The twist is easily guessed at, but the joy of The True Queen is not so much in its plot but in how it trips along so winningly. PHOTO: MACMILLAN

FICTION

THE TRUE QUEEN

By Zen Cho

Pan Macmillan/ Hardback/ 369 pages/ $35.22/ Books Kinokuniya

****


Malaysian writer Zen Cho knocked it out of the park with her debut novel Sorcerer To The Crown. Its sequel, The True Queen, shares its scintillating setting - a Regency-era romp awash with fantasy - and is just as irrepressibly delightful.

In the 19th-century Straits of Malacca, two girls wash up on the shore of the island of Janda Baik after a violent storm. They have no memory of who they are, only that their names are Muna and Sakti and that the instinctive bond between them must mean they are sisters.

They are taken in by Mak Genggang, the witch-matriarch who is Janda Baik's guardian.

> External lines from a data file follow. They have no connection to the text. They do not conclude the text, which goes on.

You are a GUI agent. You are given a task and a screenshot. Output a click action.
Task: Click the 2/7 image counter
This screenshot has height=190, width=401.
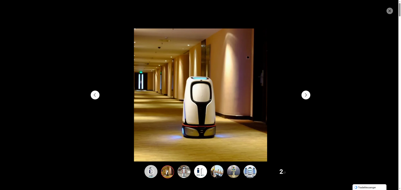point(282,172)
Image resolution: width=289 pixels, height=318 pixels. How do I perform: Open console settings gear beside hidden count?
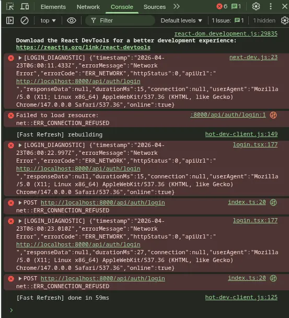click(285, 20)
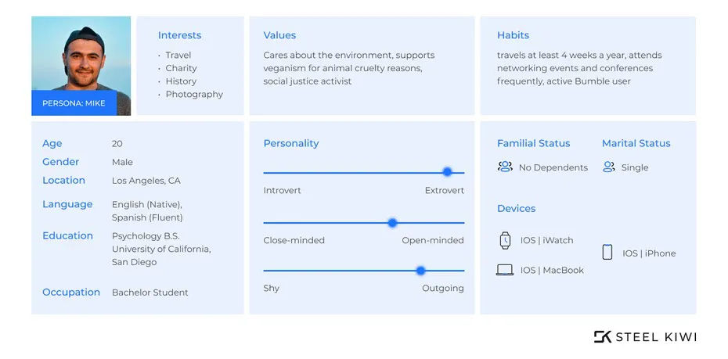The height and width of the screenshot is (359, 728).
Task: Click the Travel interest item
Action: [178, 56]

Sensible Muna is content with working in the kitchen, while procacious Sakti, who possesses a gift for magic, chafes under the strict instruction of Mak Genggang.

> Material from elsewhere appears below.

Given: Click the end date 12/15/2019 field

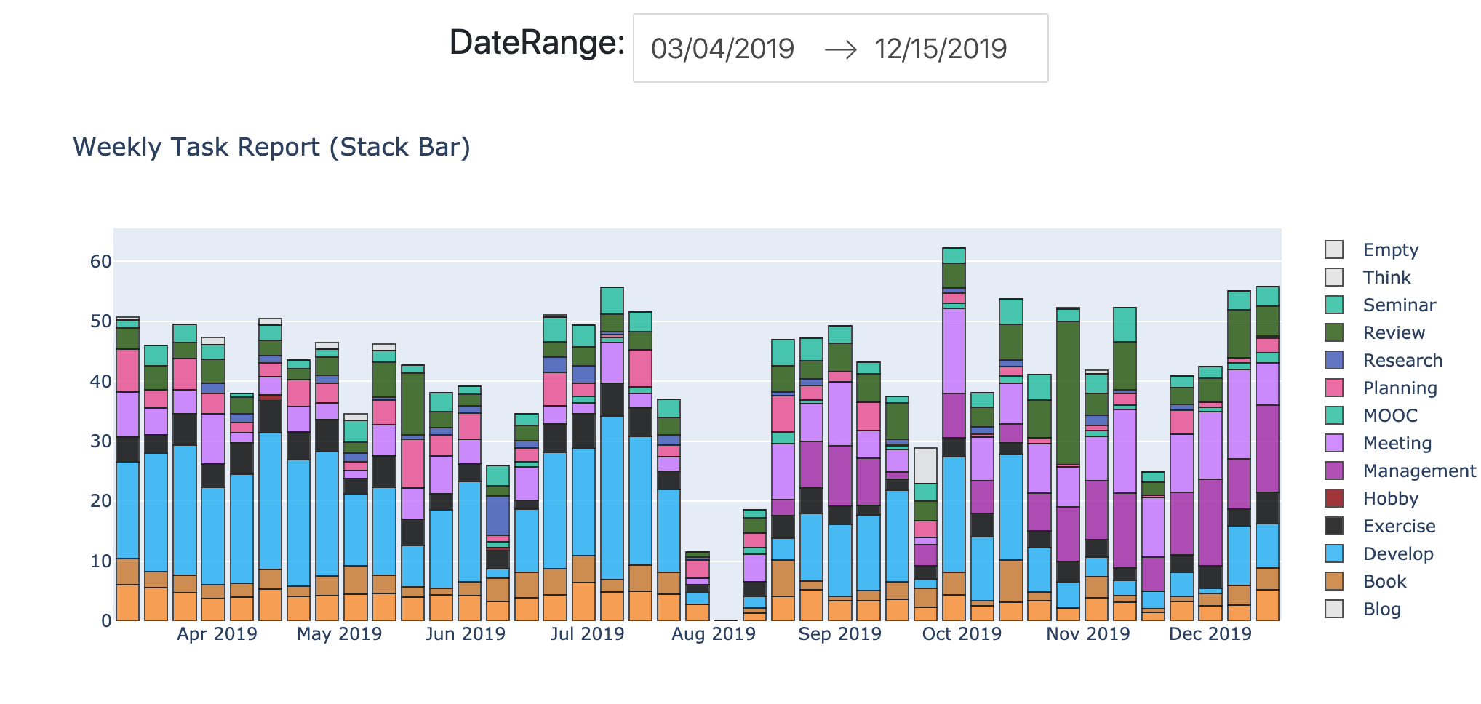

But it turns out that there is a curse upon them. It has stolen Muna's magic and caused a hole to appear in Sakti's middle, which grows every day.

When a ploy to uncover the source of the curse earns the ire of the Resident of Malacca, William Farquhar - the same later instrumental in Singapore's founding as a British colony - Mak Genggang is forced to send the girls to England to seek the protection of its Sorceress Royal, Prunella Wythe.

The fastest route is the fraught path through the fairy realm, but Sakti vanishes along the way and Muna winds up alone in damp, dangerous England.

There, she is ensnared in a conspiracy involving a stolen amulet, an ancient coup and the Fairy Queen's desire to sack England and murder all its magicians. "It is no slight upon you," her emissary reassures the shocked English. "Her Majesty desires the death of all kinds of people, some of the very first consideration."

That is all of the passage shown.